Saved data entries
————

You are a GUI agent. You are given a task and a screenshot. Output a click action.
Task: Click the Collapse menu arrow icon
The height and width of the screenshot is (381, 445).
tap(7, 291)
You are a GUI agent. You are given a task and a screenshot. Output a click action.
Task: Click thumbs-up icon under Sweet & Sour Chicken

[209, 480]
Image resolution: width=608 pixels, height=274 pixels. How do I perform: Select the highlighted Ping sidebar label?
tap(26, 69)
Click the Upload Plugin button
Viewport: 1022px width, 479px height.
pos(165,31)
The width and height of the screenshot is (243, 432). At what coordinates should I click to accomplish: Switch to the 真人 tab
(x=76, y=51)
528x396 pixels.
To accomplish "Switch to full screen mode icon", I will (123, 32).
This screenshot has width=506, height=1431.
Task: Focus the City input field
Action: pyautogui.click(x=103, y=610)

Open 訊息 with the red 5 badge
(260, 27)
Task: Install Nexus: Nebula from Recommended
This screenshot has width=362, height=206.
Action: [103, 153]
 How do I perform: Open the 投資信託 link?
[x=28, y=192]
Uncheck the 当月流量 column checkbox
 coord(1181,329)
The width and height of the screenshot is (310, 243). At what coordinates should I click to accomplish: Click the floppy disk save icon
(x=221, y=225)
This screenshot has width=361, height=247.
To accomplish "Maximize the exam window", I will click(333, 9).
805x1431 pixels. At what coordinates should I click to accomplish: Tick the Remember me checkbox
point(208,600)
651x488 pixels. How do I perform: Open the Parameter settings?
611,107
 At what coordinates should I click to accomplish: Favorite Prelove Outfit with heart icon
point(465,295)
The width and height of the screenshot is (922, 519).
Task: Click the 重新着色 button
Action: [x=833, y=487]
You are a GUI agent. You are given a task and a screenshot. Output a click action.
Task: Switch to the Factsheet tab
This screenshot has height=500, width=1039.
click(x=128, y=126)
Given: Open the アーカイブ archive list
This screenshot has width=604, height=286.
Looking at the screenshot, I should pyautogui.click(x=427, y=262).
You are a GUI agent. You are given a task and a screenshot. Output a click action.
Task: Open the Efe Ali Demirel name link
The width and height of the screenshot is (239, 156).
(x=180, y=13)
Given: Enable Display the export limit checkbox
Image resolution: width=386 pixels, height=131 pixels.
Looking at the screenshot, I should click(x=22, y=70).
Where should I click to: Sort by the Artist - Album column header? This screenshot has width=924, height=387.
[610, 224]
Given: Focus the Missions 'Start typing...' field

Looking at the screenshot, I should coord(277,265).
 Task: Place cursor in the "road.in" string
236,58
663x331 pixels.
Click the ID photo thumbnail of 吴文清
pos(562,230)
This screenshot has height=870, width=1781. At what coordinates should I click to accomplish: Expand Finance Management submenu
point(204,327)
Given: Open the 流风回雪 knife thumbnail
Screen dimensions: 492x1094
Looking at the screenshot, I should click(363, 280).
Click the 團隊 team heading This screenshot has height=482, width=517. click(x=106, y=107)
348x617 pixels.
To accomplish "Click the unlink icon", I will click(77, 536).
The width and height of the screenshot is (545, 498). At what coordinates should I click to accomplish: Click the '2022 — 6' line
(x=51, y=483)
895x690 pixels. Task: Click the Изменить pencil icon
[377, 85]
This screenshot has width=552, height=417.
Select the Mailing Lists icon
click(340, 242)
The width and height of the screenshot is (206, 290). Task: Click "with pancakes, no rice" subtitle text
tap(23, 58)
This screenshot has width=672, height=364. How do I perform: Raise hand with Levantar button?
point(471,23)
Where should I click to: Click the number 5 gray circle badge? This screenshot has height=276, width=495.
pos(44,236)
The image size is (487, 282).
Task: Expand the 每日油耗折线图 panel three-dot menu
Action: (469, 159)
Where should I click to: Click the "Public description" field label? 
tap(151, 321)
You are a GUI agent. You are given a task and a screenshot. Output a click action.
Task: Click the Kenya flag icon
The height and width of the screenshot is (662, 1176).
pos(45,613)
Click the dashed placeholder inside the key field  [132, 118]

————

> [GOAL OF THE EXERCISE]
Would you please give the data above again, exactly as it appears?

> [EXERCISE SOLUTION]
You are a GUI agent. You are given a task and a screenshot. Output a click action.
Task: Click the Collapse menu arrow icon
The height and width of the screenshot is (381, 445).
tap(7, 291)
You are a GUI agent. You are given a task and a screenshot. Output a click action.
Task: Click thumbs-up icon under Sweet & Sour Chicken

[209, 480]
Image resolution: width=608 pixels, height=274 pixels. How do I perform: Select the highlighted Ping sidebar label?
tap(26, 69)
Click the Upload Plugin button
Viewport: 1022px width, 479px height.
pos(165,31)
The width and height of the screenshot is (243, 432). At what coordinates should I click to accomplish: Switch to the 真人 tab
(x=76, y=51)
528x396 pixels.
To accomplish "Switch to full screen mode icon", I will (123, 32).
This screenshot has width=506, height=1431.
Task: Focus the City input field
Action: pyautogui.click(x=103, y=610)

Open 訊息 with the red 5 badge
(260, 27)
Task: Install Nexus: Nebula from Recommended
This screenshot has width=362, height=206.
Action: [103, 153]
 How do I perform: Open the 投資信託 link?
[x=28, y=192]
Uncheck the 当月流量 column checkbox
 coord(1181,329)
The width and height of the screenshot is (310, 243). At what coordinates should I click to accomplish: Click the floppy disk save icon
(x=221, y=225)
This screenshot has width=361, height=247.
To accomplish "Maximize the exam window", I will click(333, 9).
805x1431 pixels. At what coordinates should I click to accomplish: Tick the Remember me checkbox
point(208,600)
651x488 pixels. How do I perform: Open the Parameter settings?
611,107
 At what coordinates should I click to accomplish: Favorite Prelove Outfit with heart icon
point(465,295)
The width and height of the screenshot is (922, 519).
Task: Click the 重新着色 button
Action: [x=833, y=487]
You are a GUI agent. You are given a task and a screenshot. Output a click action.
Task: Switch to the Factsheet tab
This screenshot has height=500, width=1039.
click(x=128, y=126)
Given: Open the アーカイブ archive list
This screenshot has width=604, height=286.
Looking at the screenshot, I should pyautogui.click(x=427, y=262).
You are a GUI agent. You are given a task and a screenshot. Output a click action.
Task: Open the Efe Ali Demirel name link
The width and height of the screenshot is (239, 156).
(x=180, y=13)
Given: Enable Display the export limit checkbox
Image resolution: width=386 pixels, height=131 pixels.
Looking at the screenshot, I should click(x=22, y=70).
Where should I click to: Sort by the Artist - Album column header? This screenshot has width=924, height=387.
[610, 224]
Given: Focus the Missions 'Start typing...' field

Looking at the screenshot, I should coord(277,265).
 Task: Place cursor in the "road.in" string
236,58
663x331 pixels.
Click the ID photo thumbnail of 吴文清
pos(562,230)
This screenshot has height=870, width=1781. At what coordinates should I click to accomplish: Expand Finance Management submenu
point(204,327)
Given: Open the 流风回雪 knife thumbnail
Screen dimensions: 492x1094
Looking at the screenshot, I should click(363, 280).
Click the 團隊 team heading This screenshot has height=482, width=517. click(x=106, y=107)
348x617 pixels.
To accomplish "Click the unlink icon", I will click(77, 536).
The width and height of the screenshot is (545, 498). At what coordinates should I click to accomplish: Click the '2022 — 6' line
(x=51, y=483)
895x690 pixels. Task: Click the Изменить pencil icon
[377, 85]
This screenshot has width=552, height=417.
Select the Mailing Lists icon
click(340, 242)
The width and height of the screenshot is (206, 290). Task: Click "with pancakes, no rice" subtitle text
tap(23, 58)
This screenshot has width=672, height=364. How do I perform: Raise hand with Levantar button?
point(471,23)
Where should I click to: Click the number 5 gray circle badge? This screenshot has height=276, width=495.
pos(44,236)
The image size is (487, 282).
Task: Expand the 每日油耗折线图 panel three-dot menu
Action: (469, 159)
Where should I click to: Click the "Public description" field label? 
tap(151, 321)
You are a GUI agent. You are given a task and a screenshot. Output a click action.
Task: Click the Kenya flag icon
The height and width of the screenshot is (662, 1176).
pos(45,613)
Click the dashed placeholder inside the key field  [132, 118]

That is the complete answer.